=== Section Start ===
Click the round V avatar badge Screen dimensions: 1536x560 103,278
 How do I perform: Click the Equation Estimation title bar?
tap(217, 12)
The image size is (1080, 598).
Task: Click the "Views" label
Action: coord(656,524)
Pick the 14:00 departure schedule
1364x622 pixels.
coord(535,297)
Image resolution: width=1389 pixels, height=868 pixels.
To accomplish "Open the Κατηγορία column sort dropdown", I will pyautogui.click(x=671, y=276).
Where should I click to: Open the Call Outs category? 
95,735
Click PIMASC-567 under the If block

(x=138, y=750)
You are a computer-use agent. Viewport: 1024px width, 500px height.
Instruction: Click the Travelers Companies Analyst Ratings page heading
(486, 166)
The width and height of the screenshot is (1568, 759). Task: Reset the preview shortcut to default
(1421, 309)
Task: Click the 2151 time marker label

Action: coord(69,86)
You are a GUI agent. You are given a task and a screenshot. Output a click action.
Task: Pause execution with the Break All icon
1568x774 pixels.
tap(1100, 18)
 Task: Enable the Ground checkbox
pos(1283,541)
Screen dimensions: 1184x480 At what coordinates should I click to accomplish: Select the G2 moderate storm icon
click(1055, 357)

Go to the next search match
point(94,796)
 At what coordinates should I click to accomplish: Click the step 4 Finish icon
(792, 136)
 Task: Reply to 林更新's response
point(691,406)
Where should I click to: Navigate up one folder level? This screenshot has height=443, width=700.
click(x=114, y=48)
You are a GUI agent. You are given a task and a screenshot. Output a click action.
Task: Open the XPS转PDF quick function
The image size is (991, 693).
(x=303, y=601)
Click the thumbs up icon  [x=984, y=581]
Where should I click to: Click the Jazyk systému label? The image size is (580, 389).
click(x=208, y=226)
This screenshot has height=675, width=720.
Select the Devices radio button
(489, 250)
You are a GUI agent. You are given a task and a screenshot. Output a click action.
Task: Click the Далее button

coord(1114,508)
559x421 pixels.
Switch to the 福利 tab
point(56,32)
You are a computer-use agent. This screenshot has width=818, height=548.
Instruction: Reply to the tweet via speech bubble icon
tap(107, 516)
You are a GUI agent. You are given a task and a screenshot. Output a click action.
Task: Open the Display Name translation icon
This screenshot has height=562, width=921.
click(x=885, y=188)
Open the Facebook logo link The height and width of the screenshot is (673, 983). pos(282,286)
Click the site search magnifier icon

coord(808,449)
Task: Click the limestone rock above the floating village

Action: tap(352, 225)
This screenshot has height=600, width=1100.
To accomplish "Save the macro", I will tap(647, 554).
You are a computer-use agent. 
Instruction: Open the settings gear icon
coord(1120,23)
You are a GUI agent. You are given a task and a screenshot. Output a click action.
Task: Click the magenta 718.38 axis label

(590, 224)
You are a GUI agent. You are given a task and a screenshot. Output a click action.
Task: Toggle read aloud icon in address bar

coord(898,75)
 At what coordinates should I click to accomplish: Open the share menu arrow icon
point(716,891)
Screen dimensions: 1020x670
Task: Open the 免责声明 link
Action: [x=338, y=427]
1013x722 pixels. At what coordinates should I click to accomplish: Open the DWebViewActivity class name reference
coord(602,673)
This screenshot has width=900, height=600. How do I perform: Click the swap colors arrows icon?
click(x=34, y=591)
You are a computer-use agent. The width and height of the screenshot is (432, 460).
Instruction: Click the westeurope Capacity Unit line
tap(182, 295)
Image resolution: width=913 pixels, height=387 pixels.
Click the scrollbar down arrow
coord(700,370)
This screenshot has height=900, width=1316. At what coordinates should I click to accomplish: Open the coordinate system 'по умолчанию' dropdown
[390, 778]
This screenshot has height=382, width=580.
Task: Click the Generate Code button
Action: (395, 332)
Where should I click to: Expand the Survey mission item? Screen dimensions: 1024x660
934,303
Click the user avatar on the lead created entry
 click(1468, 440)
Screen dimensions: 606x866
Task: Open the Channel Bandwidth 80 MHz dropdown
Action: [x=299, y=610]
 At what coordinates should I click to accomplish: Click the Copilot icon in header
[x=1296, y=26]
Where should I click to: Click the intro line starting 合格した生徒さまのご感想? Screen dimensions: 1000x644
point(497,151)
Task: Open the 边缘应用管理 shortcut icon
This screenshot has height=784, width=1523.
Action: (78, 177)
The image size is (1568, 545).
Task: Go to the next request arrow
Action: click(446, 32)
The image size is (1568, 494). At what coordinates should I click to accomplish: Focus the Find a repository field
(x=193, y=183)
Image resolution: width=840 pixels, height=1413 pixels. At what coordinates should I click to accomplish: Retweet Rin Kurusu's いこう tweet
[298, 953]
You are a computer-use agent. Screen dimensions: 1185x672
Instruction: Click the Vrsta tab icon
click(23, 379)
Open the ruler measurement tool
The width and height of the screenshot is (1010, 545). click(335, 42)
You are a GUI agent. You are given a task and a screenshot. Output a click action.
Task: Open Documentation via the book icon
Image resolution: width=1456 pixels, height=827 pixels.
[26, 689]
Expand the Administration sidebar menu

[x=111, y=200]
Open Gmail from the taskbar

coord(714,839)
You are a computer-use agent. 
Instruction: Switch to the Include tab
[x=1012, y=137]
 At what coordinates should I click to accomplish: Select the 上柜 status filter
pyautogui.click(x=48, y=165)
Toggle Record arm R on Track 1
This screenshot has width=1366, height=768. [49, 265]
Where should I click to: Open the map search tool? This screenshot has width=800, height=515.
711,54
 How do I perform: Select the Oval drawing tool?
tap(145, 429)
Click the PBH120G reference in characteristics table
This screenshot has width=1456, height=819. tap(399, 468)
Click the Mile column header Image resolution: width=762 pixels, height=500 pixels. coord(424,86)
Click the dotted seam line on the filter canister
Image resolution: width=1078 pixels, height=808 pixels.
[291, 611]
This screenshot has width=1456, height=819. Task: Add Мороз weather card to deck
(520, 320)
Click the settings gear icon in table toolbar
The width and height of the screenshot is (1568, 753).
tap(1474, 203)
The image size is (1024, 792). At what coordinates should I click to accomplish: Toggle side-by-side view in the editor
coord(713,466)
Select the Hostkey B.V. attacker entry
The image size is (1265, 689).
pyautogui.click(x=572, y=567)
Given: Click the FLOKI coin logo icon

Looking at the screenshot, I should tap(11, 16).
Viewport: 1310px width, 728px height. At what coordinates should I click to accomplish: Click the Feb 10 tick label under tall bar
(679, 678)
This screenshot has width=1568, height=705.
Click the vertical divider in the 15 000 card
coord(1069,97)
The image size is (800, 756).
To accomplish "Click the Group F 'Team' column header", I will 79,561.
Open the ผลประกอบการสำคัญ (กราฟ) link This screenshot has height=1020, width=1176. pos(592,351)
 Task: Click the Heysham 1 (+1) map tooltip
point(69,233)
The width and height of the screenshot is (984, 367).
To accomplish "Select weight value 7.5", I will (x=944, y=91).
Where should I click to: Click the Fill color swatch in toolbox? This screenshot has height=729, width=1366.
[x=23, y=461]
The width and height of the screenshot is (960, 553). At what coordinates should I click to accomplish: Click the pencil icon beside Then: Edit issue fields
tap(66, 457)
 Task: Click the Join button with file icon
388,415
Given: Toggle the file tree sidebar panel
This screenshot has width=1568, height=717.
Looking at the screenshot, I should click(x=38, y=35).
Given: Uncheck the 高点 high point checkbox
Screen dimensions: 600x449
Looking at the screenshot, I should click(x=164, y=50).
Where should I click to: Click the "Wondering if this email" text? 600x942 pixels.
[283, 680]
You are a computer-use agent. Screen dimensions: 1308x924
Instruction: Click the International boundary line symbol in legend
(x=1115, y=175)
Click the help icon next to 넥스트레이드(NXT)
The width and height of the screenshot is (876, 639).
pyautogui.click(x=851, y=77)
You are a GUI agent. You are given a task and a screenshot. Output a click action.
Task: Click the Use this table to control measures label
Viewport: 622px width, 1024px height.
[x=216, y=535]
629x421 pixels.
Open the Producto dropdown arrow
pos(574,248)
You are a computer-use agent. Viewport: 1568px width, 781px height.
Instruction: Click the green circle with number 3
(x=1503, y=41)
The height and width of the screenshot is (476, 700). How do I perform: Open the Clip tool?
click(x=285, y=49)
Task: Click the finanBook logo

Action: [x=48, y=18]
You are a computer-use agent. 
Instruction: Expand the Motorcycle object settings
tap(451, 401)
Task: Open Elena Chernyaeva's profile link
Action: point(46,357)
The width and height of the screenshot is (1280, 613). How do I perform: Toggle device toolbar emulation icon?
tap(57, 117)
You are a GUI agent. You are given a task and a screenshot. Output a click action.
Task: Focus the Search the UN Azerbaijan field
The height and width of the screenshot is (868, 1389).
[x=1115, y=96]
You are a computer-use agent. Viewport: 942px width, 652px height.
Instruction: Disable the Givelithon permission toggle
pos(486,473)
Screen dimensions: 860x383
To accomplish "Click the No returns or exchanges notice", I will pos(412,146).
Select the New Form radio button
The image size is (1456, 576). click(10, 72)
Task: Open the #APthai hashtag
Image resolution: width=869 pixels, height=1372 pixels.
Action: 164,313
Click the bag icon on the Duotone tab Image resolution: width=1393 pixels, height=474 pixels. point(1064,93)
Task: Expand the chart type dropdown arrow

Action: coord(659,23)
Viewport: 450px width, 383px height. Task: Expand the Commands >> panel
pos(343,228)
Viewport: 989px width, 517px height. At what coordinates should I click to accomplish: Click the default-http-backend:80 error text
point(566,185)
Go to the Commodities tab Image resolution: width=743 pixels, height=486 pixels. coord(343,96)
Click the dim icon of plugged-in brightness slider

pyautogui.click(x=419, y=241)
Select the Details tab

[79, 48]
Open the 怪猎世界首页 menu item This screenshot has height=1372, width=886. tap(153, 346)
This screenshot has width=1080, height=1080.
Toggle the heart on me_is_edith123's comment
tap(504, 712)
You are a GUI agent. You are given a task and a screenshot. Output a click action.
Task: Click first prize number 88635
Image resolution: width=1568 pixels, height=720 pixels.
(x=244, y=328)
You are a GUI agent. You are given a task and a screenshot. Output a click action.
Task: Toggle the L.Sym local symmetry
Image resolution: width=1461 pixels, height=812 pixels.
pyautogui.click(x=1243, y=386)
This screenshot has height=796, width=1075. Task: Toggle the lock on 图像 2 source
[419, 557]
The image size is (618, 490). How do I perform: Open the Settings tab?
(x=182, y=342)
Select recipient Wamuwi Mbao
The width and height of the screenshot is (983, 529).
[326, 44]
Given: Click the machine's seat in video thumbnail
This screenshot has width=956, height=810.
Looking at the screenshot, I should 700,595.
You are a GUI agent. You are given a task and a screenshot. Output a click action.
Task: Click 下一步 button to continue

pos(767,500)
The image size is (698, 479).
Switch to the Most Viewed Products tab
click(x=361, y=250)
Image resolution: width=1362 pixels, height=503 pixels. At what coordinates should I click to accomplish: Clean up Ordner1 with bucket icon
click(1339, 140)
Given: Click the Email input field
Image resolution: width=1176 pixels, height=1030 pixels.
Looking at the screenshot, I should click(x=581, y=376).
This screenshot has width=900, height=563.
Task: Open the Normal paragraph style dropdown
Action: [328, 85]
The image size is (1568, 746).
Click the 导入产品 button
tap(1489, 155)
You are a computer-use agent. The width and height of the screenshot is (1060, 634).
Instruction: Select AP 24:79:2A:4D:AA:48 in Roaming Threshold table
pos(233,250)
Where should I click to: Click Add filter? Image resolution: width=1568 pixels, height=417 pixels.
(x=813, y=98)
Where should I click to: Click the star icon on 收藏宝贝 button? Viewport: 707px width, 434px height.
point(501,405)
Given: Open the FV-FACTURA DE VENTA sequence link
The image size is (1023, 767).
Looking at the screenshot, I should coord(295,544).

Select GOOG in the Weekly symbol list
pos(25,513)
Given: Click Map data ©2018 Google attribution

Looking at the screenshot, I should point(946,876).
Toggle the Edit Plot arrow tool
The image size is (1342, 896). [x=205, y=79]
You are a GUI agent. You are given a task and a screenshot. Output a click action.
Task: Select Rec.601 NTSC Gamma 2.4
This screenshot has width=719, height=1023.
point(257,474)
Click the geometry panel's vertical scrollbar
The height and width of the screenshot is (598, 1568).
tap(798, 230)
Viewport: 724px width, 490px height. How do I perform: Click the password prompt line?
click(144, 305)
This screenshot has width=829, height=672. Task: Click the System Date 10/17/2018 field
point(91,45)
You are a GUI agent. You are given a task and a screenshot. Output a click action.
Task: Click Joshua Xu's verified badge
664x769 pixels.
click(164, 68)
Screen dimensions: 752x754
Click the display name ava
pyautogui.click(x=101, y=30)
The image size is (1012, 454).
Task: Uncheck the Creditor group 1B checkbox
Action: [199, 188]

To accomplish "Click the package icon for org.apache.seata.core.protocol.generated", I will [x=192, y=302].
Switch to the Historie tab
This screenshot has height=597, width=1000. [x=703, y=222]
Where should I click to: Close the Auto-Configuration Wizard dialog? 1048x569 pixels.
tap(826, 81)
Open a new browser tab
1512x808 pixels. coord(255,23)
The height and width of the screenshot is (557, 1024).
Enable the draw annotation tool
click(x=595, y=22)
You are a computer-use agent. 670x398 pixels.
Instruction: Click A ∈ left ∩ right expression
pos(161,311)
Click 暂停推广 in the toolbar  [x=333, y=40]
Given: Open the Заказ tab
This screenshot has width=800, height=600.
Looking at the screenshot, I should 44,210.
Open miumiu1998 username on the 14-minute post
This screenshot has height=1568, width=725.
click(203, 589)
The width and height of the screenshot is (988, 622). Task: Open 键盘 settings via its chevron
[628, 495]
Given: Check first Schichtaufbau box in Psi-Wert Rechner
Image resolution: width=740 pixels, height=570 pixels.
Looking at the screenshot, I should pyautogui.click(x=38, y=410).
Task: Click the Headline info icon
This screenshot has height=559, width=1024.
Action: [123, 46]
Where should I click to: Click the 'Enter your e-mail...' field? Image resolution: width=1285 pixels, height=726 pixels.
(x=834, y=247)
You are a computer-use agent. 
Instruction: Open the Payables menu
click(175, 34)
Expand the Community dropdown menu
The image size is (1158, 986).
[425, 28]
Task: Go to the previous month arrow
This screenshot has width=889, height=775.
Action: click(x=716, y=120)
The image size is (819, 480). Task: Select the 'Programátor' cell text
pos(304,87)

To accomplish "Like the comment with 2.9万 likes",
=== Section End ===
Return only the count of lines in the listing above that hold the string "column".

3